◆ **Page excerpt**:
=== Begin Enclosure ===

I have a friend named Judy. Judy is both an adoptive mom and an LCSW and I don't think she's even aware of this, but I've heard her say two things regarding adoption that have always stuck with me. I'd like to pass them on in case they're helpful to anybody else.
The first example:
Judy recounted how she heard someone once tell her "But I just don't understand how you can love a child if they're not biologically related to you?"
Judy's calm but oh-so-wise response to the woman who expressed this concern was:
Judy: Do you share your husband's genes?
Woman: (Somewhat puzzled) Of course not!
Judy: But do you love your husband?
Woman: Well, of course!
Judy: But you don't share any genes with him- how can you love him?
Woman: Oh . . .
That simple explanation was enough for this woman to "get it" and understand something she didn't quite relate to previously.
The second example is not something that Judy actually said but that one of her adopted daughters has told people in response to the question:
"How long have you known you were adopted?"
Her daughter's similarly rhetorical reply is "How long have you known you were a boy or a girl?" In other words, when something is never questioned or hidden but just explained as an obvious fact, then there is no sudden "A-ha" moment of realization because it's as natural as having a belly button- you don't question how it got there- it's just always been there.
I share those examples in the hopes that they might be helpful in explaining adoption to others or in reassuring any prospective adoptive parents out there that if you share with your child that they were adopted from the very beginning, it just becomes a part of who they are, which can be beneficial in preventing less identity confusion or resentment from not knowing later on in life.

=== End Enclosure ===

◆ **Collected material**:
=== Begin Enclosure ===

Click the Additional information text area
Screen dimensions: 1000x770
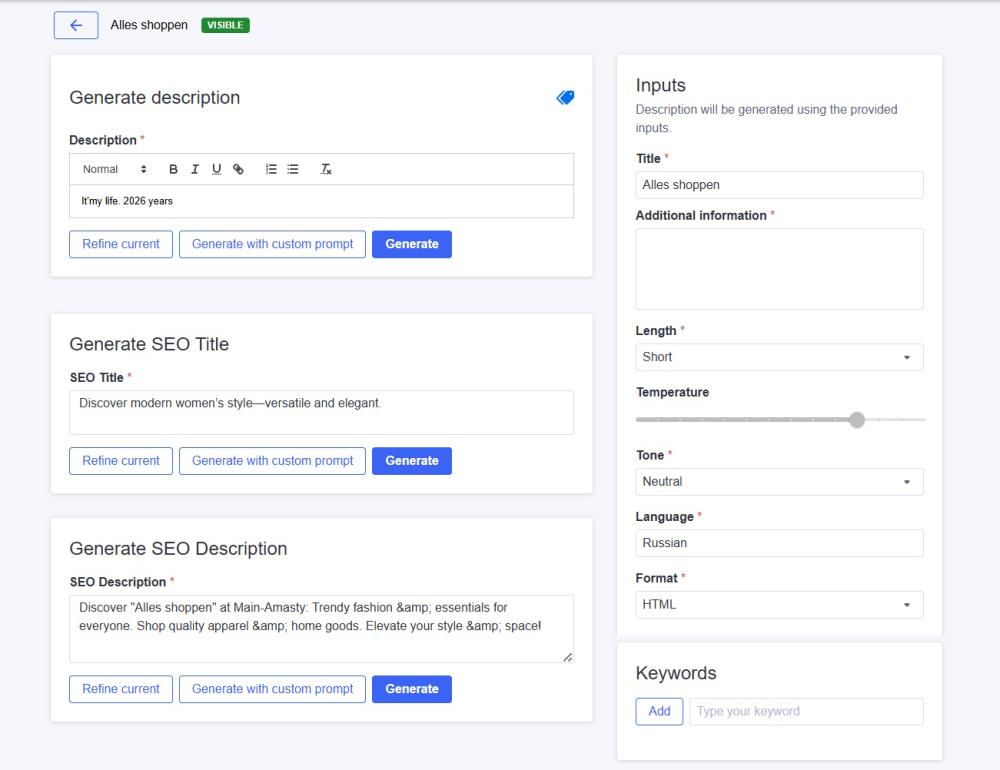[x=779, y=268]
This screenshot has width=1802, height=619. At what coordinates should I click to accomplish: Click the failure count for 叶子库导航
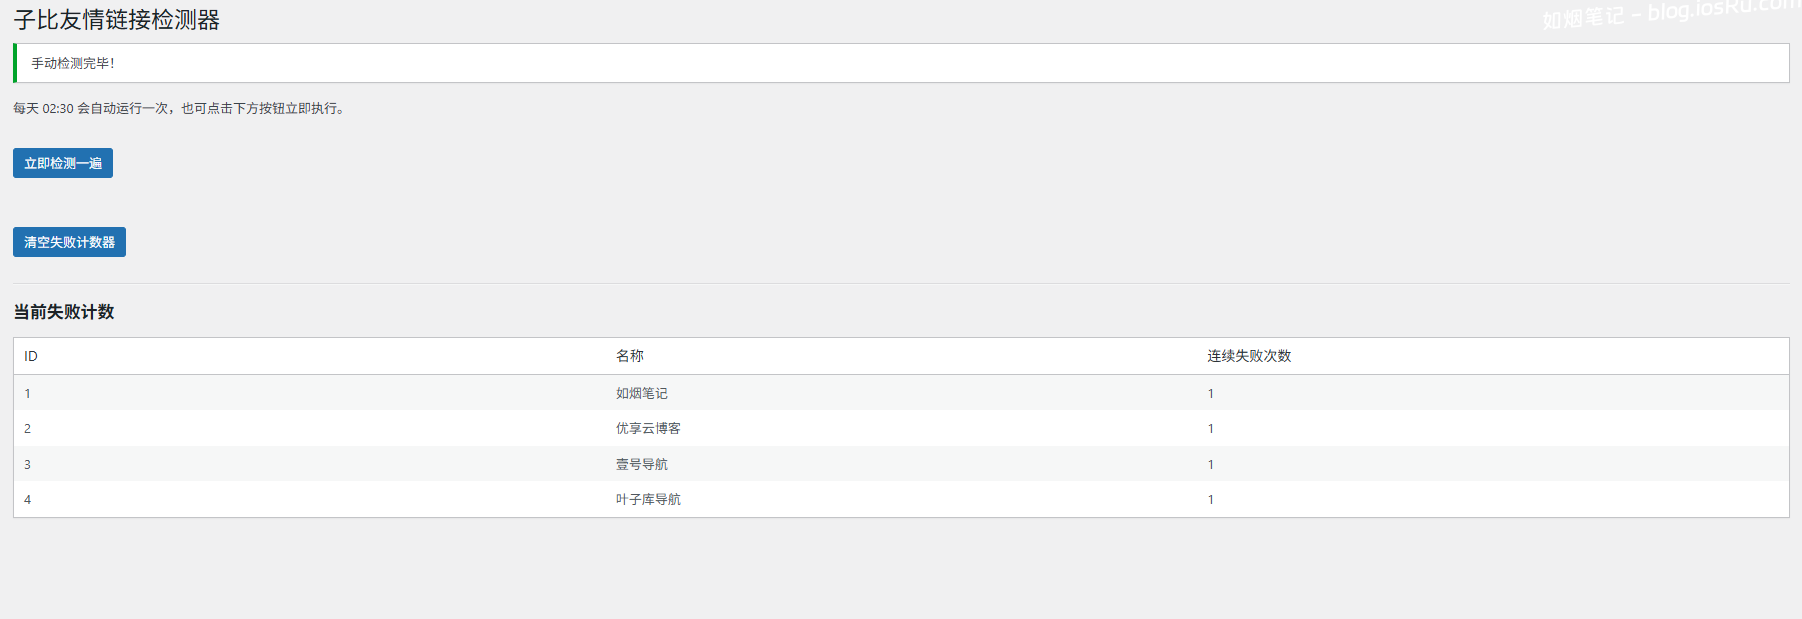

=== End Enclosure ===

Write out the passage of the adoption text above from "Judy's calm but" up to and including "love your husband?", word for word.

◆ **Written response**:
Judy's calm but oh-so-wise response to the woman who expressed this concern was:
Judy: Do you share your husband's genes?
Woman: (Somewhat puzzled) Of course not!
Judy: But do you love your husband?